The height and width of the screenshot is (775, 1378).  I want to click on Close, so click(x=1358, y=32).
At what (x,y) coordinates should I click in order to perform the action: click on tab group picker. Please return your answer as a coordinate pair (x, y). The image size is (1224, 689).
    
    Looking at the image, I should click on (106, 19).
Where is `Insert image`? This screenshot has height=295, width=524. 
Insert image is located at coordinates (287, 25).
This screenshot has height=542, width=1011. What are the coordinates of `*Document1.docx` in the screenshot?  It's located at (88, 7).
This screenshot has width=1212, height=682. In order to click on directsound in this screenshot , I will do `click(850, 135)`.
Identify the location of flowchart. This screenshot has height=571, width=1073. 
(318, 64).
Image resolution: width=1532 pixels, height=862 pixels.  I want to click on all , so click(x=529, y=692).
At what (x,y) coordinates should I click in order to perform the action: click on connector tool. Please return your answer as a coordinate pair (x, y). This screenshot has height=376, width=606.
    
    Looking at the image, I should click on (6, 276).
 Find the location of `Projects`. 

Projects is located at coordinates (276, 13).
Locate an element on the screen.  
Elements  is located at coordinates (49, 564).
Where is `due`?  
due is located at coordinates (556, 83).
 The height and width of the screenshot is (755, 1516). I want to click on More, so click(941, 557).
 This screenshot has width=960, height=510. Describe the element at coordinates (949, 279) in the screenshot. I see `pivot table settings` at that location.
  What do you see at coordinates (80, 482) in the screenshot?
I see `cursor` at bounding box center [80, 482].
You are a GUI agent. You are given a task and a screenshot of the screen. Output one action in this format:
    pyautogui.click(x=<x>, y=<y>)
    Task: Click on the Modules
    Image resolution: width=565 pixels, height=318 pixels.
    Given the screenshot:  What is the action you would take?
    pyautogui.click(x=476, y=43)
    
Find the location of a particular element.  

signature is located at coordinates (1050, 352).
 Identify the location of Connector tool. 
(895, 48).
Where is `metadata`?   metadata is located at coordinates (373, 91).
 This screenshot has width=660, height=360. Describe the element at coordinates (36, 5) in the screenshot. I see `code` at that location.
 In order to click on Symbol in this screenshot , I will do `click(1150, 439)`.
* * *
■ PROBLEM DESCRIPTION ■
Format the part of the material that opens with the line containing "has height=376, width=606." and closes with the line containing "coordinates (49, 564)." as a JSON list of strings, one string per line, leaving out blank lines.

■ TASK OUTPUT ■
[
  "At what (x,y) coordinates should I click in order to perform the action: click on connector tool. Please return your answer as a coordinate pair (x, y). This screenshot has height=376, width=606.",
  "    Looking at the image, I should click on (6, 276).",
  " Find the location of `Projects`. ",
  "Projects is located at coordinates (276, 13).",
  "Locate an element on the screen.  ",
  "Elements  is located at coordinates (49, 564)."
]